IL-6 Contributes to the TGF-β1-Mediated Epithelial to Mesenchymal Transition in Human Salivary Gland Epithelial Cells

To determine the role of IL-6 in bringing about the EMT, in SGEC obtained from healthy subjects. Human salivary gland (SGs) epithelial cells (SGEC) from primary Sjogren's syndrome (pSS) are able to synthesize interleukin (IL)-6, which is a critical mediator of the SGs modifications in response to chronic inflammation. Recently, a hypothetical link between epithelial-mesenchymal transition (EMT)-dependent salivary gland fibrosis and chronic inflammatory conditions has been suggested for pSS; the present study was conducted to evaluate this link. Primary cultures of human SGEC from salivary mucoceles were stimulated with increasing concentrations of IL-6 for 24-72 h. Microscopy, RT-PCR, Real-time PCR, immunoblotting and flow cytometry were used to detect morphological changes, mRNA and protein expression of the EMT markers E-Cadherin, Vimentin and Collagen type I following IL-6 stimulation.

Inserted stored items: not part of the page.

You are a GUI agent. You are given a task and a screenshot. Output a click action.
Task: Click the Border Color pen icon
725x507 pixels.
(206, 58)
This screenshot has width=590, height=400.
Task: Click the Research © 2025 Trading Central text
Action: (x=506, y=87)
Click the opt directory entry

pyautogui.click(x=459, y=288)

The data collected demonstrate that IL-6 can induce SGEC to undergo a morphological and phenotypical transition to a mesenchymal phenotype, in a dose-dependent manner. Decreased mRNA levels of E-Cadherin accompanied by higher mRNA levels of Vimentin and Collagen type I were observed in the IL-6-treated cells compared to control cells (allp < 0.05). This was confirmed at the protein level, demonstrating the decreased E-Cadherin expression, while Vimentin and Collagen type I expression was increased in IL-6-treated SGEC compared to controls (allp < 0.05). The results obtained corroborate the hypothesis that dysregulated cytokines IL-6 may contribute to the EMT-dependent fibrosis, offering a more complete understanding of the role of the EMT during SGs fibrosis in pSS.